__What is required__
Quote each record exactly, please, leaving none out.

═══ Data under study

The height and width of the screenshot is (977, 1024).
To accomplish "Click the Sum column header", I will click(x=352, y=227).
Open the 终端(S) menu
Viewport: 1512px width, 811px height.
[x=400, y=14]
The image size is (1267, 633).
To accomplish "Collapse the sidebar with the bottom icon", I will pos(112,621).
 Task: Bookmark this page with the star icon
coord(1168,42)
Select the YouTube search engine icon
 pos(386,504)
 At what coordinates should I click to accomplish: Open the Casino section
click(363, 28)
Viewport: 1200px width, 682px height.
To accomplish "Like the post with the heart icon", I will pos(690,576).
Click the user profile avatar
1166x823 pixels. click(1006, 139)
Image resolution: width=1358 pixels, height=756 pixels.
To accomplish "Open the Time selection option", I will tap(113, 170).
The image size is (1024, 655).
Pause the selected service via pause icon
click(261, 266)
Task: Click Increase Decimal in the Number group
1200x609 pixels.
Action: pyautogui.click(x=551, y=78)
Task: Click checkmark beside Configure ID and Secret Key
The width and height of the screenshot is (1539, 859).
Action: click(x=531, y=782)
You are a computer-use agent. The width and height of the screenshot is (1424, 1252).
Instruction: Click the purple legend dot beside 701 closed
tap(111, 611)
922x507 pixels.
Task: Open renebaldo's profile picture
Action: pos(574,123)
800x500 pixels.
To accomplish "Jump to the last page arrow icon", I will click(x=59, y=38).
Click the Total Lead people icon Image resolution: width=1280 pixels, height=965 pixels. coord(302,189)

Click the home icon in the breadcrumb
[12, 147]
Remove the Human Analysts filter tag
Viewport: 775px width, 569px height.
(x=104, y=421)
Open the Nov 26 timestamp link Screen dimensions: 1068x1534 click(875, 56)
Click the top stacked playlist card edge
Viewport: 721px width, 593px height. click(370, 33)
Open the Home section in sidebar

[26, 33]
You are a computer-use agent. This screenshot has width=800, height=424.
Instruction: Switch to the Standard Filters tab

══════

__Solution to this exercise__
The height and width of the screenshot is (977, 1024).
To accomplish "Click the Sum column header", I will click(x=352, y=227).
Open the 终端(S) menu
Viewport: 1512px width, 811px height.
[x=400, y=14]
The image size is (1267, 633).
To accomplish "Collapse the sidebar with the bottom icon", I will pos(112,621).
 Task: Bookmark this page with the star icon
coord(1168,42)
Select the YouTube search engine icon
 pos(386,504)
 At what coordinates should I click to accomplish: Open the Casino section
click(363, 28)
Viewport: 1200px width, 682px height.
To accomplish "Like the post with the heart icon", I will pos(690,576).
Click the user profile avatar
1166x823 pixels. click(1006, 139)
Image resolution: width=1358 pixels, height=756 pixels.
To accomplish "Open the Time selection option", I will tap(113, 170).
The image size is (1024, 655).
Pause the selected service via pause icon
click(261, 266)
Task: Click Increase Decimal in the Number group
1200x609 pixels.
Action: pyautogui.click(x=551, y=78)
Task: Click checkmark beside Configure ID and Secret Key
The width and height of the screenshot is (1539, 859).
Action: click(x=531, y=782)
You are a computer-use agent. The width and height of the screenshot is (1424, 1252).
Instruction: Click the purple legend dot beside 701 closed
tap(111, 611)
922x507 pixels.
Task: Open renebaldo's profile picture
Action: pos(574,123)
800x500 pixels.
To accomplish "Jump to the last page arrow icon", I will click(x=59, y=38).
Click the Total Lead people icon Image resolution: width=1280 pixels, height=965 pixels. coord(302,189)

Click the home icon in the breadcrumb
[12, 147]
Remove the Human Analysts filter tag
Viewport: 775px width, 569px height.
(x=104, y=421)
Open the Nov 26 timestamp link Screen dimensions: 1068x1534 click(875, 56)
Click the top stacked playlist card edge
Viewport: 721px width, 593px height. click(370, 33)
Open the Home section in sidebar

[26, 33]
You are a computer-use agent. This screenshot has width=800, height=424.
Instruction: Switch to the Standard Filters tab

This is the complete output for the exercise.